Why do creationists want to destroy our already substandard education system?

Benjamin

New member
How is the idea of teaching pseudoscience in the classrooms of our public schools even up for debate in this country? To anyone who has the audacity to claim that the "science" of "intelligent design" was given any more than two seconds of thought by the "scientists" who came up with it, I feel a strong obligation to refresh your understanding of the term science.

The definition of science, as defined by the Random House Dictionary, is as follows: systematic knowledge of the physical or material world gained through observation and experimentation.

With that clarified, it becomes necessary to reacquaint ourselves with the obvious: you cannot disprove the existence of God in any way, shape or form. In other words, one cannot prove a negative. That, in and of itself, does not make God's existence intrinsically probable, let alone does it come anywhere close to proving it. It's sort of become, at this point in human history, a cliche amongst the non-religious to compare the probability of God's existence with the probability the existence of unicorns. As with God, the existence of unicorns can not be disproven. Yet nobody I know believes in them. Why is it any different with God for most people?

Intelligent design, of course, is a poorly disguised way of claiming that God is responsible for all existence. God's existence, of course, does not need to be, nor has it ever been proven, because "faith" is all that one needs to appreciate the "fact" that he exists. Faith, of course, is synonymous with "believing things without facts or evidence." And finally, "believing things without facts or evidence" could easily be applied to the term "stupidity."
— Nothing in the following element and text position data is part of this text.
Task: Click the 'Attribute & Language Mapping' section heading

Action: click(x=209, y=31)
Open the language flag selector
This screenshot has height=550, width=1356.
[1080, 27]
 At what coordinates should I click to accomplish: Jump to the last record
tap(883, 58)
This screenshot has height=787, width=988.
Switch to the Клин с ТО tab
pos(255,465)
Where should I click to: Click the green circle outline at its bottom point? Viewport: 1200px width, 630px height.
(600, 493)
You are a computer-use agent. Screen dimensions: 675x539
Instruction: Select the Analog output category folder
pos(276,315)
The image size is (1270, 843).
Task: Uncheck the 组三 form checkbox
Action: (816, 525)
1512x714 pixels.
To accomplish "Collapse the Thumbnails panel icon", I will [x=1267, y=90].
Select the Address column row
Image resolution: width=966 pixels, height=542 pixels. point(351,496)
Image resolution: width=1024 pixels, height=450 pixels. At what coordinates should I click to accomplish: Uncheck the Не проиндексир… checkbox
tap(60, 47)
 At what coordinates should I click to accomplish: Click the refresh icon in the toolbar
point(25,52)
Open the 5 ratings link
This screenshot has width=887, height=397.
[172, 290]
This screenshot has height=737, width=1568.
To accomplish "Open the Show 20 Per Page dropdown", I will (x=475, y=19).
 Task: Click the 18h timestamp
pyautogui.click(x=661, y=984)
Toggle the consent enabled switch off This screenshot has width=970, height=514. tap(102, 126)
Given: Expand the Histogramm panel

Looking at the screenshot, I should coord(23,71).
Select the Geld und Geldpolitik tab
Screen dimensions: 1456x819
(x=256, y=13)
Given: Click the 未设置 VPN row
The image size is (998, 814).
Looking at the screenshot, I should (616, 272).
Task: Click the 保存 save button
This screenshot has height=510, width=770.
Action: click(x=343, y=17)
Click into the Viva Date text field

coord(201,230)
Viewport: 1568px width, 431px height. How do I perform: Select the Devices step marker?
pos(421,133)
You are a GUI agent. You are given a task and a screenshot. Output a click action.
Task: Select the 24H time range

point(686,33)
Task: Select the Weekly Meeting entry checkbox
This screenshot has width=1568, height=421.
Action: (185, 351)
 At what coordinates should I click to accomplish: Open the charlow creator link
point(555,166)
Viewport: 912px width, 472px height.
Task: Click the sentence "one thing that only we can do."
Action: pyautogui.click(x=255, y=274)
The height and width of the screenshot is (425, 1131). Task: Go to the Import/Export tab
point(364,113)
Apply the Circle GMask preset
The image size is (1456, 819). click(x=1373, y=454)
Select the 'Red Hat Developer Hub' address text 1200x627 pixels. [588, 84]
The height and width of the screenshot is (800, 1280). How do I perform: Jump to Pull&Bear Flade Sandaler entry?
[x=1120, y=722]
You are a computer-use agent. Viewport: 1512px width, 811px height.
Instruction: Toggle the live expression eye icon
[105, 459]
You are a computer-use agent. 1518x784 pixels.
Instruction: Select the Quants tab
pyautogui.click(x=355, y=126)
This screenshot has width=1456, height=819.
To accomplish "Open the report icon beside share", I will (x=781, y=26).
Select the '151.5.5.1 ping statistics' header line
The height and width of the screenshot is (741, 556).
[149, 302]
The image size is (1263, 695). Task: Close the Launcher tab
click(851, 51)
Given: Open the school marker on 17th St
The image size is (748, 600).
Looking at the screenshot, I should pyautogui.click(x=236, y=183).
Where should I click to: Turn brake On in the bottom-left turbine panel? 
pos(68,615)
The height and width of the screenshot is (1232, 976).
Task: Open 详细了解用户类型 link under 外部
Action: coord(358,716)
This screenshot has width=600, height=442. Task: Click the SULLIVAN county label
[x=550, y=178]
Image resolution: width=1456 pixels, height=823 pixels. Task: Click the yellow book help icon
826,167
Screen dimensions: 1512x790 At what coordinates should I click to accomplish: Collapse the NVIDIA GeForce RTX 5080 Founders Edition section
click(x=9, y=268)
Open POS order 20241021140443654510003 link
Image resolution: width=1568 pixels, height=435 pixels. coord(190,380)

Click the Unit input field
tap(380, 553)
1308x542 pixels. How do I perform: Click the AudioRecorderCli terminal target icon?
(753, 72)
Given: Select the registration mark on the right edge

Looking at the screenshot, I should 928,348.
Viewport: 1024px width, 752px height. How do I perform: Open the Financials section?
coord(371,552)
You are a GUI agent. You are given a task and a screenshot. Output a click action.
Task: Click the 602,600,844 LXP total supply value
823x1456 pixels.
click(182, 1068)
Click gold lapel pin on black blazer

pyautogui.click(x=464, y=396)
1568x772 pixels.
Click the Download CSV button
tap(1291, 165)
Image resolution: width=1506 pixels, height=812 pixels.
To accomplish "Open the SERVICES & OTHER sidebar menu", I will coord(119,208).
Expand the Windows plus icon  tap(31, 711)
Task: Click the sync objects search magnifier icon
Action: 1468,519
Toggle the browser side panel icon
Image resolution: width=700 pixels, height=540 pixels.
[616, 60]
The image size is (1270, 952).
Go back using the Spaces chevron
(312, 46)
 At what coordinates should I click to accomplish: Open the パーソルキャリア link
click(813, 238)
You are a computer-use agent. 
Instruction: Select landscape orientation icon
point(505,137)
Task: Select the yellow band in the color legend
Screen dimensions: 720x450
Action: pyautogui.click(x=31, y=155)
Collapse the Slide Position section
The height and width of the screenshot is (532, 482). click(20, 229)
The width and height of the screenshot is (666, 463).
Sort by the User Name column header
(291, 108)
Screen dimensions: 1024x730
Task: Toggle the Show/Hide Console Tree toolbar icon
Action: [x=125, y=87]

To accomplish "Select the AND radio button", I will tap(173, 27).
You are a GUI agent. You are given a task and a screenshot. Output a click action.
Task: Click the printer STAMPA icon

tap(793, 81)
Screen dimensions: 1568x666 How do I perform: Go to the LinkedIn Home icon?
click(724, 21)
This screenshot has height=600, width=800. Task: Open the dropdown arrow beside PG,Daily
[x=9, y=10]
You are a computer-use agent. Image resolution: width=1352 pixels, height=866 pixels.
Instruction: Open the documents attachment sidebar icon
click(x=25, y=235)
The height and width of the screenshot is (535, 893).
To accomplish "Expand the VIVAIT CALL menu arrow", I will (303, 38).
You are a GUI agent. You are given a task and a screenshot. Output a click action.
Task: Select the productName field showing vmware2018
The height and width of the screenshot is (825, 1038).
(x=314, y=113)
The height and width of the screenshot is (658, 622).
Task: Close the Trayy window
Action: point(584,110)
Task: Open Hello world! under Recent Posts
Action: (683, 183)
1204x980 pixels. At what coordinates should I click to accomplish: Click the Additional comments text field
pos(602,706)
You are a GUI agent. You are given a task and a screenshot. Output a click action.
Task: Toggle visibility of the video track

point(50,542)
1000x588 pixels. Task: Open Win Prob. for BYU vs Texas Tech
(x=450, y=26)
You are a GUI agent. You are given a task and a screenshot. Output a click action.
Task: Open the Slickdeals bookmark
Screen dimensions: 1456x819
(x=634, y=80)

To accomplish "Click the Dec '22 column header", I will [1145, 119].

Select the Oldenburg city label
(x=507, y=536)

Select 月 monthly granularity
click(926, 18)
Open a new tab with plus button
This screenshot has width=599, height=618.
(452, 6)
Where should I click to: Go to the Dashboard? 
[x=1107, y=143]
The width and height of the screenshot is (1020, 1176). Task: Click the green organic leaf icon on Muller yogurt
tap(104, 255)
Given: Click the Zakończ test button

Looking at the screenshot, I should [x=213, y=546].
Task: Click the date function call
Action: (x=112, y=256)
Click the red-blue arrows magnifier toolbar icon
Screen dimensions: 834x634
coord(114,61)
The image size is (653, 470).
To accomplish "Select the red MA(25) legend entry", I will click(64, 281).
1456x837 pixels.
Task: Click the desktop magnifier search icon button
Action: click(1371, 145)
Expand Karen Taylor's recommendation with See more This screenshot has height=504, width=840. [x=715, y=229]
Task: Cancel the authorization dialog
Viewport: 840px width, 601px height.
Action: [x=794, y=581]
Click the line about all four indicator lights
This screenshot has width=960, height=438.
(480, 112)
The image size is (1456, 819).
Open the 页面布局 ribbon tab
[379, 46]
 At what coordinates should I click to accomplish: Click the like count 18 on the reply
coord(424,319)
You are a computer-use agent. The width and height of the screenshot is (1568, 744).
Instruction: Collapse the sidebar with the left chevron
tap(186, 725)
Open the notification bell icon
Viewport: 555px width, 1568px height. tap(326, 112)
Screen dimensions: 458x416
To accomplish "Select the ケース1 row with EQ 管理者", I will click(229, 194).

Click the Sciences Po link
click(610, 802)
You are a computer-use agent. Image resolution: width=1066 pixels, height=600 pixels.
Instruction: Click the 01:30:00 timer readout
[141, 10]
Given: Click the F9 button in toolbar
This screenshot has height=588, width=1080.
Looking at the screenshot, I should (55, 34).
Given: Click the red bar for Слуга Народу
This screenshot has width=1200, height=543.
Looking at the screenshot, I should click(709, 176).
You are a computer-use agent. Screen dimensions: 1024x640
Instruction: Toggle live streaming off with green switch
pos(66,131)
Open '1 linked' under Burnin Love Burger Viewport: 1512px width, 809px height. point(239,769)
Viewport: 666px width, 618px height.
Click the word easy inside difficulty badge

I've been reading The Ancestor's Tale: A Pilgrimage to the Dawn of Evolution by Richard Dawkins, and though the book focuses primarily on, as the name suggests, evolution, it does have occasional anti-religious remarks. The following is from early in the book, during which Dawkins makes a masterfully crafted argument:

"In spite of the fascination of fossils, it is surprising how much we would still know about our evolutionary past without them. If every fossil were magicked away, the comparative study of modern organisms, of how their patterns of resemblances, especially of their genetic sequences, are distributed among species, and of how species are distributed among the continents and islands, would still demonstrate, beyond all sane doubt, that our history is evolutionary, and that all living creatures are cousins. Fossils are a bonus. A welcome bonus, to be sure, but not an essential one. It is worth remembering this when creationists go on...about 'gaps' in the fossil record. The fossil record could be one big gap, and the evidence for evolution would still be overwhelmingly strong. At the same time, if we had only fossils and no other evidence, the fact of evolution would again be overwhelmingly supported. As things stand, we are blessed with both."

So why do the religious insist on meticulously picking out the bits and pieces of missing details, both supposed and real (but mostly supposed), which science has yet to explain? Science is an ever-progressing process that is continuing to explain more and more about the nature and origins of existence, through rational, structured experimentation and observation. People once thought that the Earth was flat; it has since been proven, by science, that the Earth is not flat, but is, in fact, round. So of course there are going to be gaps along the way, but such gaps are being filled more and more as science progresses. Religion, however, does nothing but fabricate explanations so as to weasel their way out of giving rational input. So for religion to demand more proof on the part of science, when the religious themselves justify their assertions sheerly on "faith," is an atrocious double-standard, one that should not go unquestioned.

The religious insist that there's actually a controversy within the scientific community about the validity of Darwin's theories. The Discovery Institute, a conservative think tank and staunch supporter of pseudoscience being taught in our classrooms, has even started a campaign called "Teach the Controversy." This, again, is basically just another way for creationists to redefine terms to their own liking. Evolution is quite possibly the least disputed theory in the entire scientific community, at least as a whole. The details, of course, such as the patterns that occur throughout evolution, are debated quite a bit, but there's a strong, overall consensus about the theory as a whole. There IS no controversy.

P.S. It's astonishing how most people (or most of my fellow Americans, at least) still believe in "the missing link" of human evolution, when the missing link was actually discovered in the 1800s.